---------- DATA SUPPLIED

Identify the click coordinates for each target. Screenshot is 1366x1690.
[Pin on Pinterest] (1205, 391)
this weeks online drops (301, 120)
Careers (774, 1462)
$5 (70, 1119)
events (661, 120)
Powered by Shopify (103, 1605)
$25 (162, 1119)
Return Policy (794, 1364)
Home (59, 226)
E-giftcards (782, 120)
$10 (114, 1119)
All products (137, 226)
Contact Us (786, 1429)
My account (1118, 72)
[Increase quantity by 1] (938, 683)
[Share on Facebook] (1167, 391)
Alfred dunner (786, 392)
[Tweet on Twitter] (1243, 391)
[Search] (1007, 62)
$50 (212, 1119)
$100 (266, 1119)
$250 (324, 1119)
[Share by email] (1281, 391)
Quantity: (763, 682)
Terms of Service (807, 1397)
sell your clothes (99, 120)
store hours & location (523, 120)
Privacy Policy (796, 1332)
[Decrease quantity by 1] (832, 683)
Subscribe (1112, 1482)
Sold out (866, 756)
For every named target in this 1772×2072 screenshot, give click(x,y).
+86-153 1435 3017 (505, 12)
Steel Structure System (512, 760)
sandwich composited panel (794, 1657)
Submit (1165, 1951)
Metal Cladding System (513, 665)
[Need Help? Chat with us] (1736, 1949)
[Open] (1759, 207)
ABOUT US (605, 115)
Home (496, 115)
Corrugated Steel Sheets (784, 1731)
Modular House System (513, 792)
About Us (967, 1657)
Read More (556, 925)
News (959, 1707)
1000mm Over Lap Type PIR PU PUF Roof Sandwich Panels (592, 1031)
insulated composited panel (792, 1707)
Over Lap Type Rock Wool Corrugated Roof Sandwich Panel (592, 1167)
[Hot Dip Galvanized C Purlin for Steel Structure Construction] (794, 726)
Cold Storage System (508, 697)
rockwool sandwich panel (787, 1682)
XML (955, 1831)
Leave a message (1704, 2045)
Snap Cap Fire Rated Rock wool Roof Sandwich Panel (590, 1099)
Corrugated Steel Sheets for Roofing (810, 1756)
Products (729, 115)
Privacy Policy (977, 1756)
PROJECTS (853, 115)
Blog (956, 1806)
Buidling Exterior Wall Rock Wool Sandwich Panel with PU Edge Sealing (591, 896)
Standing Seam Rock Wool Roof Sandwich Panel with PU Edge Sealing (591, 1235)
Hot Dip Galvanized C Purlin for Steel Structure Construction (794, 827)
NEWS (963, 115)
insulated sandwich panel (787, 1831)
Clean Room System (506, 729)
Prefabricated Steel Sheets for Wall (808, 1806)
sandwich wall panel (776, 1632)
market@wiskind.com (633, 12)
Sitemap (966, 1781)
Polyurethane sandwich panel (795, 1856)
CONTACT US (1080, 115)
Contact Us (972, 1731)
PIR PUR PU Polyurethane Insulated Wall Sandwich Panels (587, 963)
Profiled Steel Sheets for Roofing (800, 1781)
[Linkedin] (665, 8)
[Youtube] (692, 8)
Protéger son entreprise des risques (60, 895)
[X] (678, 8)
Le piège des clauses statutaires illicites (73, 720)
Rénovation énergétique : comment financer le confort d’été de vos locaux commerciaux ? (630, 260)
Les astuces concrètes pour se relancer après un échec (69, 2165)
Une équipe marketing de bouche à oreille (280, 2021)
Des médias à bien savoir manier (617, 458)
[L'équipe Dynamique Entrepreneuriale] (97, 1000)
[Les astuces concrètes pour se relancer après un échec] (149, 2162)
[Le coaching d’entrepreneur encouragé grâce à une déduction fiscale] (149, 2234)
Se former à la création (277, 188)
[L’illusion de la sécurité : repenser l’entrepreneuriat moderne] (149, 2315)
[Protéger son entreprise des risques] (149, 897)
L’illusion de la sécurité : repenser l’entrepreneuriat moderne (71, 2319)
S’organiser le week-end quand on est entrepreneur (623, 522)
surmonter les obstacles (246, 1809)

--------------------

# ASSIGNMENT
Top to bottom, set down the whole listing exactly.

# THE COMPLETED TASK
Identify the click coordinates for each target. Screenshot is 1366x1690.
[Pin on Pinterest] (1205, 391)
this weeks online drops (301, 120)
Careers (774, 1462)
$5 (70, 1119)
events (661, 120)
Powered by Shopify (103, 1605)
$25 (162, 1119)
Return Policy (794, 1364)
Home (59, 226)
E-giftcards (782, 120)
$10 (114, 1119)
All products (137, 226)
Contact Us (786, 1429)
My account (1118, 72)
[Increase quantity by 1] (938, 683)
[Share on Facebook] (1167, 391)
Alfred dunner (786, 392)
[Tweet on Twitter] (1243, 391)
[Search] (1007, 62)
$50 (212, 1119)
$100 (266, 1119)
$250 (324, 1119)
[Share by email] (1281, 391)
Quantity: (763, 682)
Terms of Service (807, 1397)
sell your clothes (99, 120)
store hours & location (523, 120)
Privacy Policy (796, 1332)
[Decrease quantity by 1] (832, 683)
Subscribe (1112, 1482)
Sold out (866, 756)
For every named target in this 1772×2072 screenshot, give click(x,y).
+86-153 1435 3017 (505, 12)
Steel Structure System (512, 760)
sandwich composited panel (794, 1657)
Submit (1165, 1951)
Metal Cladding System (513, 665)
[Need Help? Chat with us] (1736, 1949)
[Open] (1759, 207)
ABOUT US (605, 115)
Home (496, 115)
Corrugated Steel Sheets (784, 1731)
Modular House System (513, 792)
About Us (967, 1657)
Read More (556, 925)
News (959, 1707)
1000mm Over Lap Type PIR PU PUF Roof Sandwich Panels (592, 1031)
insulated composited panel (792, 1707)
Over Lap Type Rock Wool Corrugated Roof Sandwich Panel (592, 1167)
[Hot Dip Galvanized C Purlin for Steel Structure Construction] (794, 726)
Cold Storage System (508, 697)
rockwool sandwich panel (787, 1682)
XML (955, 1831)
Leave a message (1704, 2045)
Snap Cap Fire Rated Rock wool Roof Sandwich Panel (590, 1099)
Corrugated Steel Sheets for Roofing (810, 1756)
Products (729, 115)
Privacy Policy (977, 1756)
PROJECTS (853, 115)
Blog (956, 1806)
Buidling Exterior Wall Rock Wool Sandwich Panel with PU Edge Sealing (591, 896)
Standing Seam Rock Wool Roof Sandwich Panel with PU Edge Sealing (591, 1235)
Hot Dip Galvanized C Purlin for Steel Structure Construction (794, 827)
NEWS (963, 115)
insulated sandwich panel (787, 1831)
Clean Room System (506, 729)
Prefabricated Steel Sheets for Wall (808, 1806)
sandwich wall panel (776, 1632)
market@wiskind.com (633, 12)
Sitemap (966, 1781)
Polyurethane sandwich panel (795, 1856)
CONTACT US (1080, 115)
Contact Us (972, 1731)
PIR PUR PU Polyurethane Insulated Wall Sandwich Panels (587, 963)
Profiled Steel Sheets for Roofing (800, 1781)
[Linkedin] (665, 8)
[Youtube] (692, 8)
Protéger son entreprise des risques (60, 895)
[X] (678, 8)
Le piège des clauses statutaires illicites (73, 720)
Rénovation énergétique : comment financer le confort d’été de vos locaux commerciaux ? (630, 260)
Les astuces concrètes pour se relancer après un échec (69, 2165)
Une équipe marketing de bouche à oreille (280, 2021)
Des médias à bien savoir manier (617, 458)
[L'équipe Dynamique Entrepreneuriale] (97, 1000)
[Les astuces concrètes pour se relancer après un échec] (149, 2162)
[Le coaching d’entrepreneur encouragé grâce à une déduction fiscale] (149, 2234)
Se former à la création (277, 188)
[L’illusion de la sécurité : repenser l’entrepreneuriat moderne] (149, 2315)
[Protéger son entreprise des risques] (149, 897)
L’illusion de la sécurité : repenser l’entrepreneuriat moderne (71, 2319)
S’organiser le week-end quand on est entrepreneur (623, 522)
surmonter les obstacles (246, 1809)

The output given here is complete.